Dopo il voto regionale

Regionali, tutto secondo previsioni: Veneto al centrodestra con Alberto Stefani, Campania e Puglia al centrosinistra, rispettivamente con Roberto Fico ed Antonio Decaro. Tre squillanti vittorie con oltre il 60 per cento dei consensi per i neo presidenti con la conseguente riconferma per gli schieramenti che già guidavano le tre Regioni. Del resto, dappertutto gli elettori hanno puntato sulla stabilità. E’ accaduto nelle Marche e in Calabria, a vantaggio del centrodestra con Lorenzo Acquaroli e Roberto Occhiuto ed è successo in Toscana, con il rinnovato via libera al centrosinistra di Eugenio Giani.

Al di là del largamente atteso risultato dei governatori e di un altrettanto prevedibile astensionismo, merita rilevare l’ottima prova di Luca Zaia in Veneto.
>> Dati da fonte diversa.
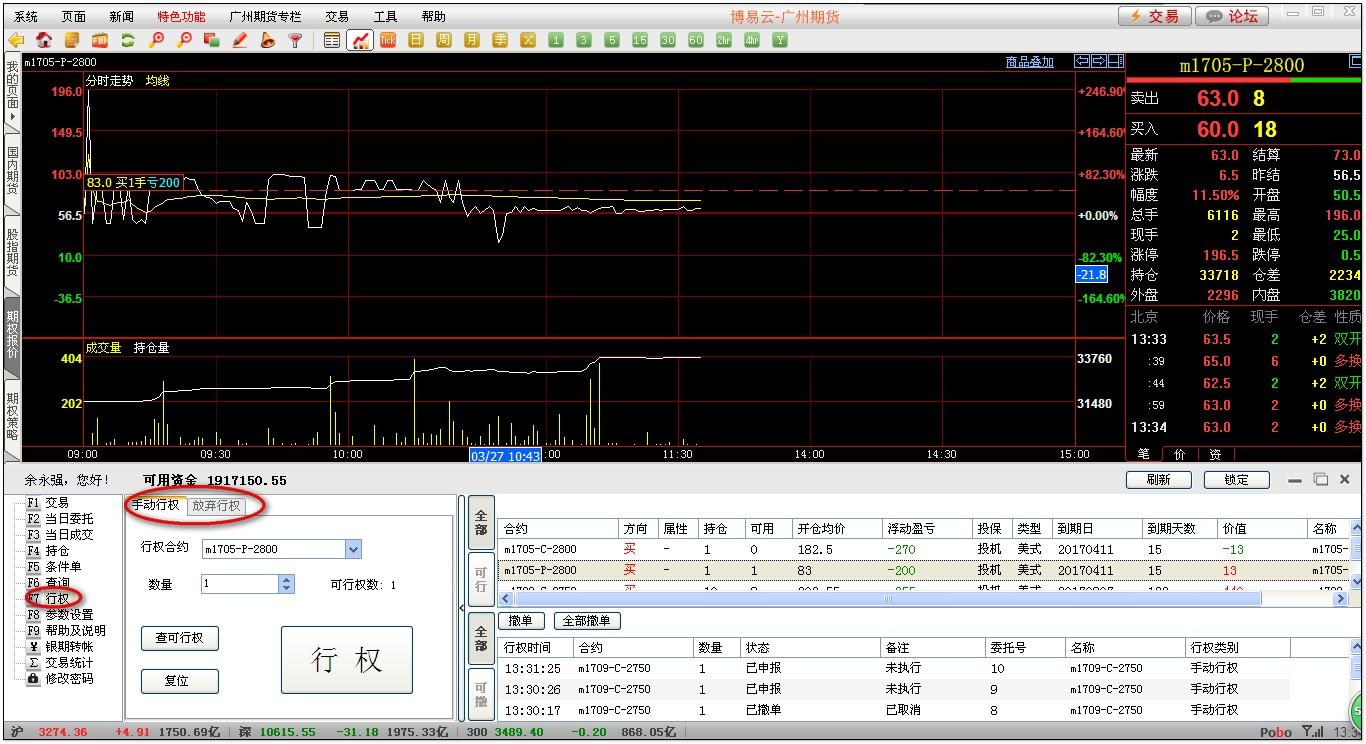The width and height of the screenshot is (1366, 744).
Task: Toggle the 全部 side button above 可撤
Action: (481, 638)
Un vero trionfo: 203mila preferenze e record assoluto nella storia delle tornate regionali. Un exploit che permette alla Lega – da queste parti lontana anni luce dall’estremismo vannacciano – di ottenere un sonante 36 per cento. Il doppio dei consensi raccolti da Fratelli d’Italia che solo lo scorso anno, alle Europee, era stato il partito più votato. Questo mostra da un lato l’incredibile volubilità dell’elettorato e dall’altro che quando vi è in ballo un candidato di valore (come Zaia per l’appunto), i voti arrivano a frotte.

Sempre a proposito di ex presidenti di Regione, va sottolineato in Campania il notevole successo di Vincenzo De Luca, la cui lista “A Testa alta”, si colloca in terza posizione con il 9 per cento, a confermare – ma non ce n’era bisogno – il persistente peso politico del governatore uscente. Buona infine la prova di Forza Italia: un’incollatura sotto FdI, che aveva preteso con Edmondo Cirielli di esprimere il candidato alla presidenza. A dispetto degli inesausti appetiti meloniani si registra il recupero leghista in Veneto e degli azzurri in Campania, in quest’ultimo caso sfruttando la rete elettorale messa a punto negli anni di Silvio Berlusconi.
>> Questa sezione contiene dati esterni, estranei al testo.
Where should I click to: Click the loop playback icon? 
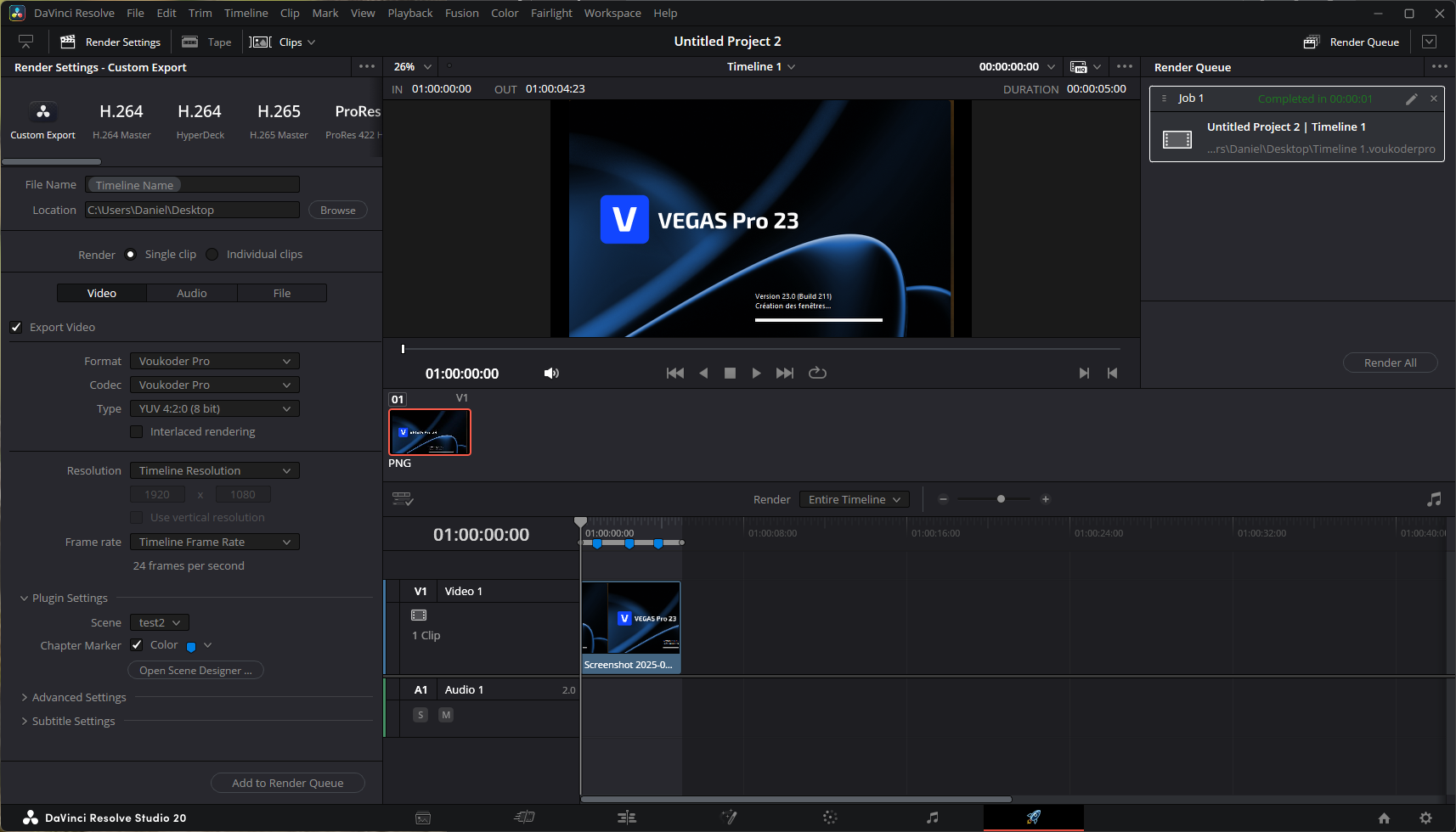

Il conteggio delle regionali 2025 si chiude con un salomonico pareggio – tre a tre – tra i due schieramenti. Bene così. Nessuno può dirsi realmente sconfitto e nessuno può cantare davvero vittoria, tranne forse Forza Italia che può annoverare lo strapuntino conquistato in Valle d’Aosta essendo riuscita, pur in assenza di elezione diretta del presidente regionale, ad entrare in maggioranza con gli autonomisti, mandando Lega e FdI all’opposizione con il centrosinistra.

Attenzione, in ogni caso, a collegare meccanicamente il voto regionale a quello politico generale. Si tratta di situazioni molto differenti e qualsiasi trasposizione rischia di essere fuorviante. I temi in gioco nelle Regioni: sanità, trasporti locali, welfare territoriale agevolano di molto le convergenze, mentre ben altro è lo scenario per la guida del Paese tra affari esteri, sicurezza e politica economica. Ambiti nei quali l’opposizione si muove per lo più in ordine sparso e la maggioranza, come mostra la Legge di bilancio, ha non poche difficoltà a trovare la sintesi più efficace.
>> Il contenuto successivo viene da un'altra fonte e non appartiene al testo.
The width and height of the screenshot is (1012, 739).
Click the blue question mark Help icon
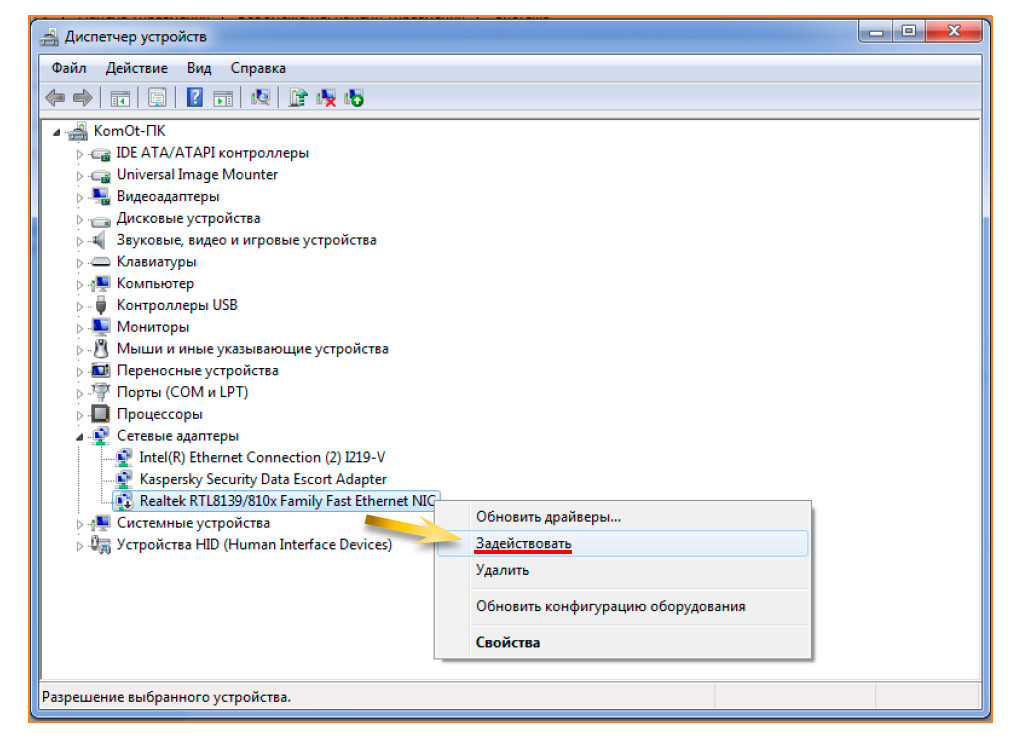click(195, 98)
In attesa del referendum sulla giustizia, o meglio sullo sdoppiamento del Csm, da tenersi in primavera, la premier Giorgia Meloni – forse meno soddisfatta dei risultati di quanto non affermi la grancassa governativa – vorrebbe cambiare la legge elettorale nel timore di una sconfitta alle prossime politiche. Via quindi i collegi – dove il centrodestra potrebbe perdere molti duelli contro un centrosinistra unito – e avanti con un sistema proporzionale corretto da un premio di maggioranza. Un rimedio contro la paventata ingovernabilità. Un argomento, certo da prendere in considerazione, ma che andrebbe affrontato con ben altre modalità e, soprattutto, coinvolgendo l’opposizione perché le regole si scrivono insieme.

Qualcos’altro però dovrebbe destare allarme. Alle urne si reca ormai meno della metà degli elettori e se è probabile che alle politiche – data la posta in palio – vi sarà maggior affluenza, risulta lampante che la disaffezione elettorale sia un fenomeno diffuso e crescente. Alle forze politiche il compito di vivificare questa scarsa partecipazione. Altrimenti diverremo – per usare le parole del Presidente della Repubblica, Sergio Mattarella – una “democrazia a bassa intensità”.